Screen-element location records:
-*-*-
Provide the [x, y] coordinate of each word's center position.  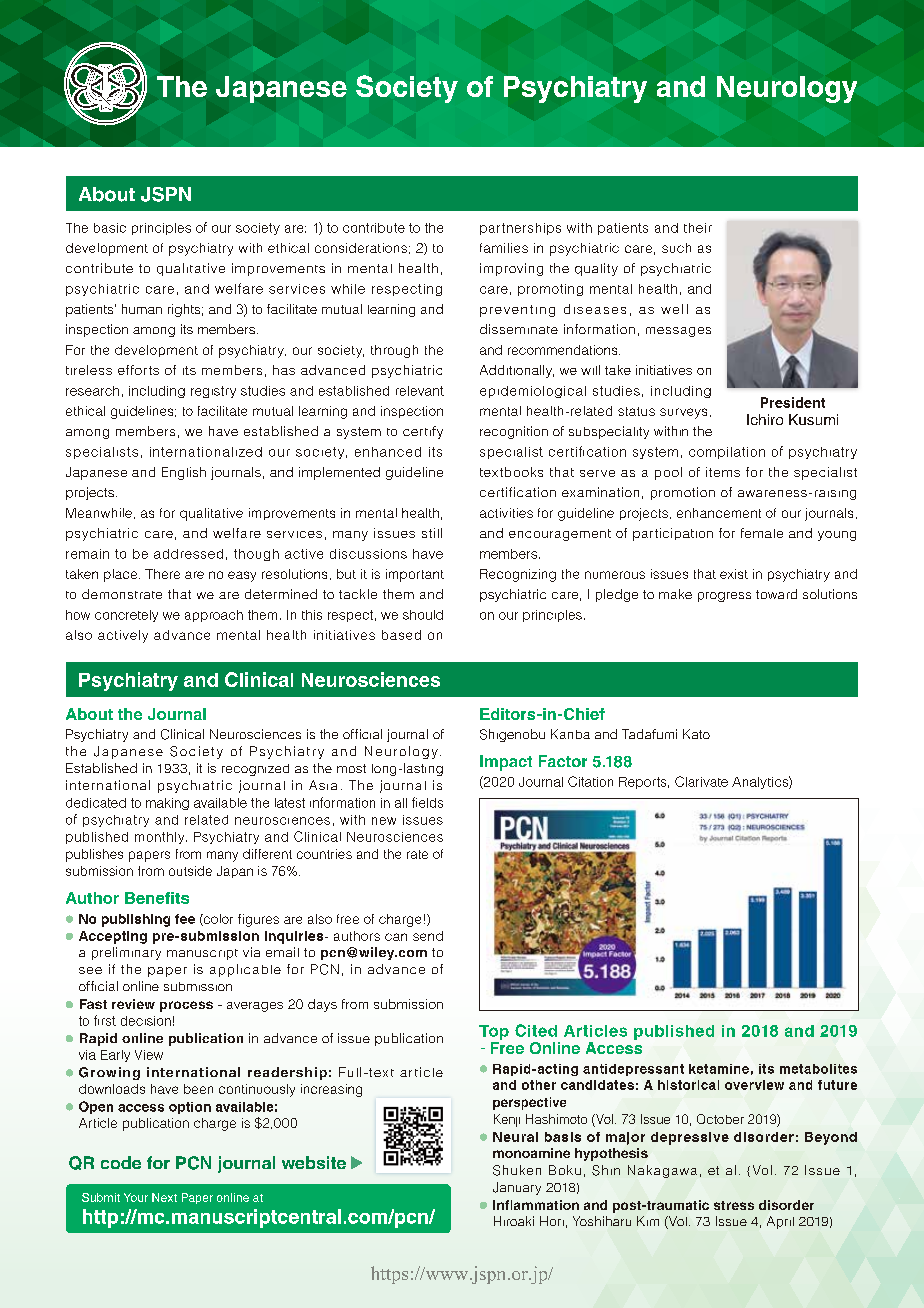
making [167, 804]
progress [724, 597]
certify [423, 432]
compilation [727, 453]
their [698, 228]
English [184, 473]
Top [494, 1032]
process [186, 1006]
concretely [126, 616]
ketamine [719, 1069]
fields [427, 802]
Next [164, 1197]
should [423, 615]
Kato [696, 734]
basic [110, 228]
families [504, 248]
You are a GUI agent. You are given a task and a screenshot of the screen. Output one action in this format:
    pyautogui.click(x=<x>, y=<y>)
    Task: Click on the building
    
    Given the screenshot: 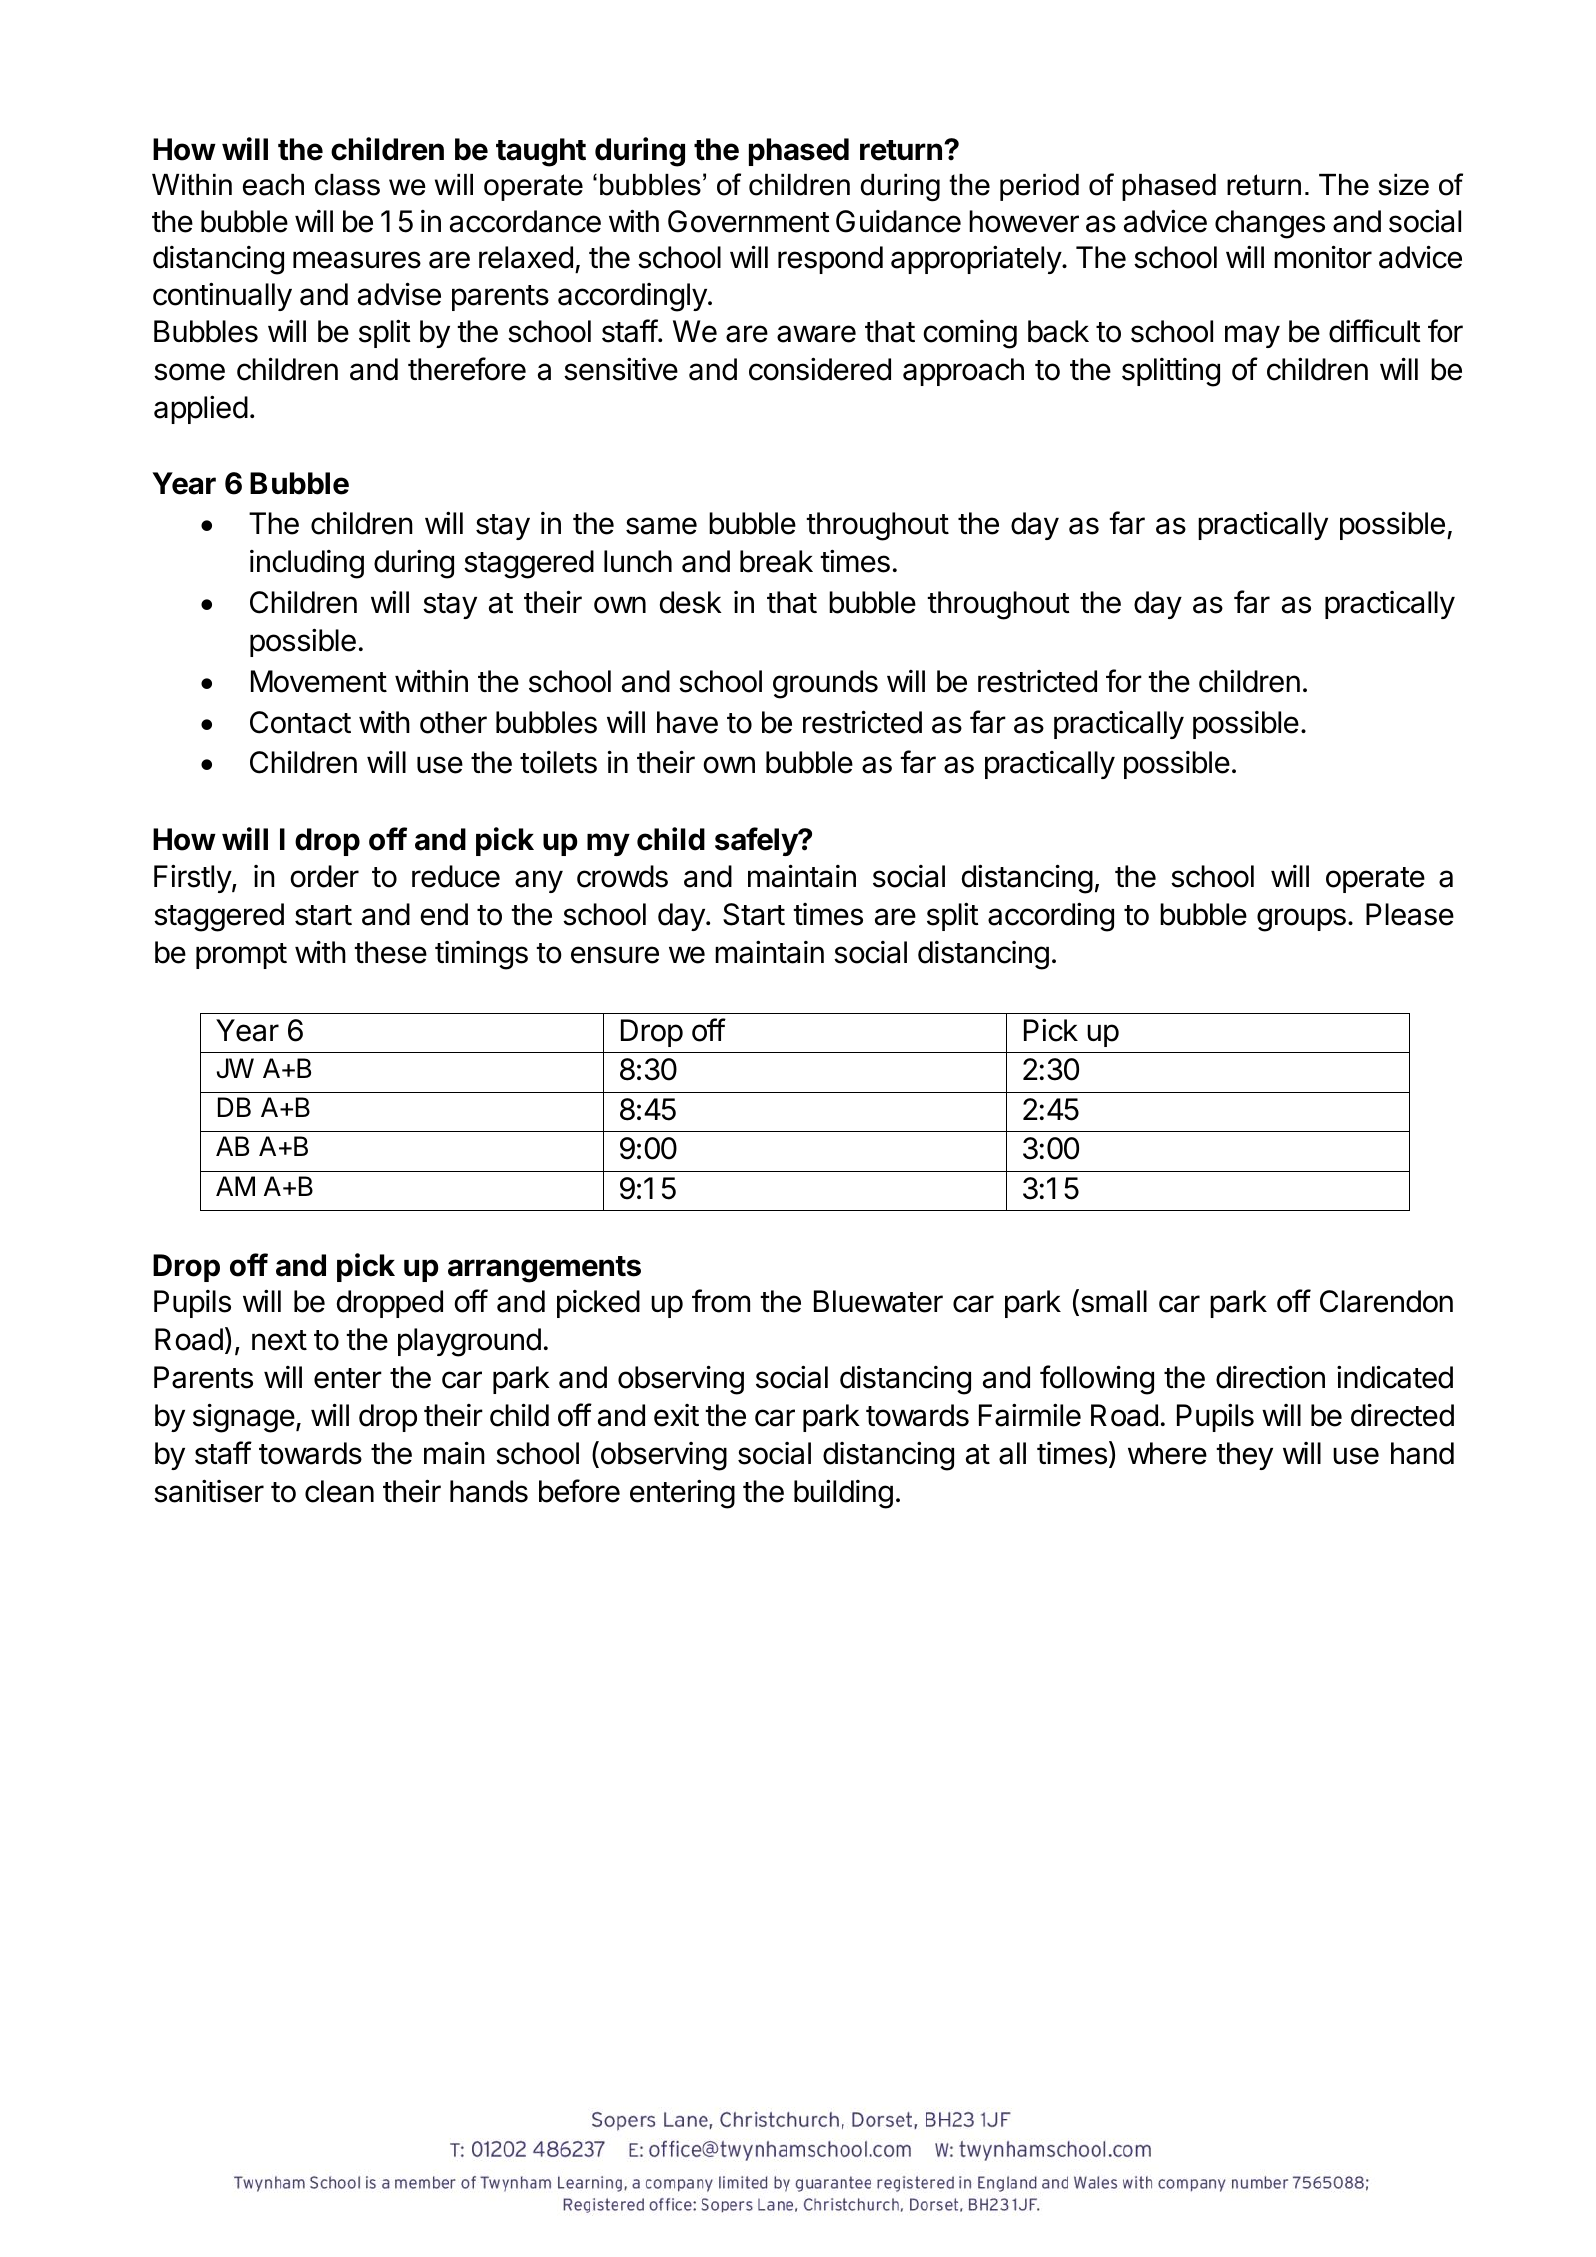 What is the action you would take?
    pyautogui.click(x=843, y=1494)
-*-*-
Written instruction » Switch "basic" to "simple" in the lines running from the line with "process [186, 1006]" up to and including the line with "families [504, 248]", leaving everything else unchanged. Reproduce only those lines.

Solution »
process [186, 1006]
concretely [126, 616]
ketamine [719, 1069]
fields [427, 802]
Next [164, 1197]
should [423, 615]
Kato [696, 734]
simple [110, 228]
families [504, 248]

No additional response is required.